On another note about the Large USA switch, it is 36 inches, real length, not a metric equivalent!!


----------



## dawktah (Dec 29, 2011)

I would prefer a layout using 4' radius curves. Wanted originally to run Pullman cars, being from Chicago originally. Also making it interesting enough so it doesn't just become a holiday display. Suggestions?

This uses all 4' radius curves but is a start.


----------



## chuck n (Jan 2, 2008)

The AristoCraft heavyweight passenger cars will run on 4' radius curves, but there will be a lot of overhang. If you want streamliners (pullman) look into the original AristCraft streamliners. They were shorter than the current versions available from either USAtrains or Aristo Craft. The shorter ones will easily handle your 4' radius curves. I'm not sure about the newer longer ones. The longer ones will navigate the 5'radius curves on my layout, but there is a lot of overhang.

Chuck


----------



## dawktah (Dec 29, 2011)

Posted By chuck n on 09 Jan 2012 02:04 PM 
The AristoCraft heavyweight passenger cars will run on 4' radius curves, but there will be a lot of overhang. If you want streamliners (pullman) look into the original AristCraft streamliners. They were shorter than the current versions available from either USAtrains or Aristo Craft. The shorter ones will easily handle your 4' radius curves. I'm not sure about the newer longer ones. The longer ones will navigate the 5'radius curves on my layout, but there is a lot of overhang.

Chuck 





Thanks for the reply! When I originally thought about the Pullmans I also wanted to go with a Pacific 4-6-2 or something similar and be true to form. 6 cars plus loco. I think that dwarfs this layout.


----------



## Scottychaos (Jan 2, 2008)

Chris, 
how important is it to you that part of the layout be modular and movable to the foyer for the holiday display? 
I ask, because looking at your trackplans and the space you have available in the basement, it seems to me it 
might be easier to design a basement layout with 8-foot diameter curves (or wider) and just forget about the modular thing.. 

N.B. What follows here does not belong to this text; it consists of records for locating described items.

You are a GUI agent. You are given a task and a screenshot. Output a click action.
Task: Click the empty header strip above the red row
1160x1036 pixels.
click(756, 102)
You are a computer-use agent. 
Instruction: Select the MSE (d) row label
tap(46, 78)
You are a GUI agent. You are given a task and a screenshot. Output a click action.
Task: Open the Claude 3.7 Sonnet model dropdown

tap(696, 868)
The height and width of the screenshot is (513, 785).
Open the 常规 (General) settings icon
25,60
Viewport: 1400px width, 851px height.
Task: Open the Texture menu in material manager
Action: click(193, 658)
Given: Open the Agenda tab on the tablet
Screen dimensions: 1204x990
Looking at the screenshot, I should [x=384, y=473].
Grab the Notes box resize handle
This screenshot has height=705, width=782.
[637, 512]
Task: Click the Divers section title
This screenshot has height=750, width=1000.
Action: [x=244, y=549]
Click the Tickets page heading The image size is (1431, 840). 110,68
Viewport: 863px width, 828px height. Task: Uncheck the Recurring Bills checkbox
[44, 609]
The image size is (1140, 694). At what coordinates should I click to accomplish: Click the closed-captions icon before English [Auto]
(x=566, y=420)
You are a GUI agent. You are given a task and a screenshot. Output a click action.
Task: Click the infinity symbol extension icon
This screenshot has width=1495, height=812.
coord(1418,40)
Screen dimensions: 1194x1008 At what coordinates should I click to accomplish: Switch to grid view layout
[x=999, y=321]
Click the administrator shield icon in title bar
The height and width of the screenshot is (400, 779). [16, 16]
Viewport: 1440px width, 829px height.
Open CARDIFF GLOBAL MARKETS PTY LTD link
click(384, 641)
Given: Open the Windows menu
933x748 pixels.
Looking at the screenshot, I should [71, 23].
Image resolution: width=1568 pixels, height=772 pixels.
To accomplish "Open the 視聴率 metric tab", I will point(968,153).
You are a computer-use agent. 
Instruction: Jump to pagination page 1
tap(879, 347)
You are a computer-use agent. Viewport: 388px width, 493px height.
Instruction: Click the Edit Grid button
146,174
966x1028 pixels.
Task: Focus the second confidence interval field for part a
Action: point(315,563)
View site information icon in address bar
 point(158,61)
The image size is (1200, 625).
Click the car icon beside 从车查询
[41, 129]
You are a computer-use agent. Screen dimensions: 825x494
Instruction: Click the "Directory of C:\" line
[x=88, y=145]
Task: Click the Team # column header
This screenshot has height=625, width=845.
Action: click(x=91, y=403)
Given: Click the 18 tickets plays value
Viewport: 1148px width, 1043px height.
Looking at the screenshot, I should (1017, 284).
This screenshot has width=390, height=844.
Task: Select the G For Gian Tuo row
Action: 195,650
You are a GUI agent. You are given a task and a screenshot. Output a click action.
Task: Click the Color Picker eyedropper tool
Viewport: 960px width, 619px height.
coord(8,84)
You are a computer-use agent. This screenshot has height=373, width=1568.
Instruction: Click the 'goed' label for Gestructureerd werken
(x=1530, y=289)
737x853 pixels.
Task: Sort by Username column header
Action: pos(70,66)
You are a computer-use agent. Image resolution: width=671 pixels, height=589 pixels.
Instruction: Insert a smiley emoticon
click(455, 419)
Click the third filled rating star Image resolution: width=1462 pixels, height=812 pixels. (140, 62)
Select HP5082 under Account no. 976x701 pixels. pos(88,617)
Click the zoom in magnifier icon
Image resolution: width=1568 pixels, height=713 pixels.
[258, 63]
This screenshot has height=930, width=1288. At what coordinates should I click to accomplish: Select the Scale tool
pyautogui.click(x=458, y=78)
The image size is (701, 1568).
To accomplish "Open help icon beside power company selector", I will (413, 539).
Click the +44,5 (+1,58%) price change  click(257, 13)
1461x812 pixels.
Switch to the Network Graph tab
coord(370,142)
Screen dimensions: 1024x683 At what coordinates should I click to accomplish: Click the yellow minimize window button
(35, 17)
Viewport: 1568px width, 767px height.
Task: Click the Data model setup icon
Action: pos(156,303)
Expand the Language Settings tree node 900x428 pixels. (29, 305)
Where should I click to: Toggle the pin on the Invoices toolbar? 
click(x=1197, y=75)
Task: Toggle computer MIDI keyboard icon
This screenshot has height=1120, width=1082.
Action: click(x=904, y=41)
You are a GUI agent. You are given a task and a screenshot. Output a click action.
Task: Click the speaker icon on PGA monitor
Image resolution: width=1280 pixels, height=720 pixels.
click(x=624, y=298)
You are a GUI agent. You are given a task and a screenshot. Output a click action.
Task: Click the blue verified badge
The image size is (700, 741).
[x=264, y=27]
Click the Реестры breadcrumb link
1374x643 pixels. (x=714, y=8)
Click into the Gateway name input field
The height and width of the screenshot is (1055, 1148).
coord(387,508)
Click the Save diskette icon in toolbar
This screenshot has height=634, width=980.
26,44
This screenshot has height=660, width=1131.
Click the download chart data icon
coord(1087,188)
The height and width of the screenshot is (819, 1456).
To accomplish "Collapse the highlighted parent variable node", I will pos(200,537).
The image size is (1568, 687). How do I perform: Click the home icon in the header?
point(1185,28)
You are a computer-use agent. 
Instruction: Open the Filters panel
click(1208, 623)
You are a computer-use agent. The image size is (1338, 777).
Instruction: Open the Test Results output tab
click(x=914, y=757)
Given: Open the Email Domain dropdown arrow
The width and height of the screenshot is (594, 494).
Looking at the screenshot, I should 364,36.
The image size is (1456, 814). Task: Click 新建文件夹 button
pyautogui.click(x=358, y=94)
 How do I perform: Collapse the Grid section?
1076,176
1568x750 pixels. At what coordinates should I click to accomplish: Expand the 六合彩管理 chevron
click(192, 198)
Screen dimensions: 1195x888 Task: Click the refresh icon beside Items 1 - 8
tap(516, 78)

then maybe design a much smaller layout for the holiday display.. 
Two seperate layouts, that fit both spaces very well, with no compromises. 
rather than one layout that doesnt fit either space very well, because you need to compromise to force it to do both? 

Maybe im misreading what you are trying to do, but thats just an idea that popped into my head!  

Scot


----------



## dawktah (Dec 29, 2011)

Posted By Scottychaos on 09 Jan 2012 03:58 PM 
Chris, 
how important is it to you that part of the layout be modular and movable to the foyer for the holiday display? 
I ask, because looking at your trackplans and the space you have available in the basement, it seems to me it 
might be easier to design a basement layout with 8-foot diameter curves (or wider) and just forget about the modular thing.. 

then maybe design a much smaller layout for the holiday display.. 
Two seperate layouts, that fit both spaces very well, with no compromises. 
rather than one layout that doesnt fit either space very well, because you need to compromise to force it to do both? 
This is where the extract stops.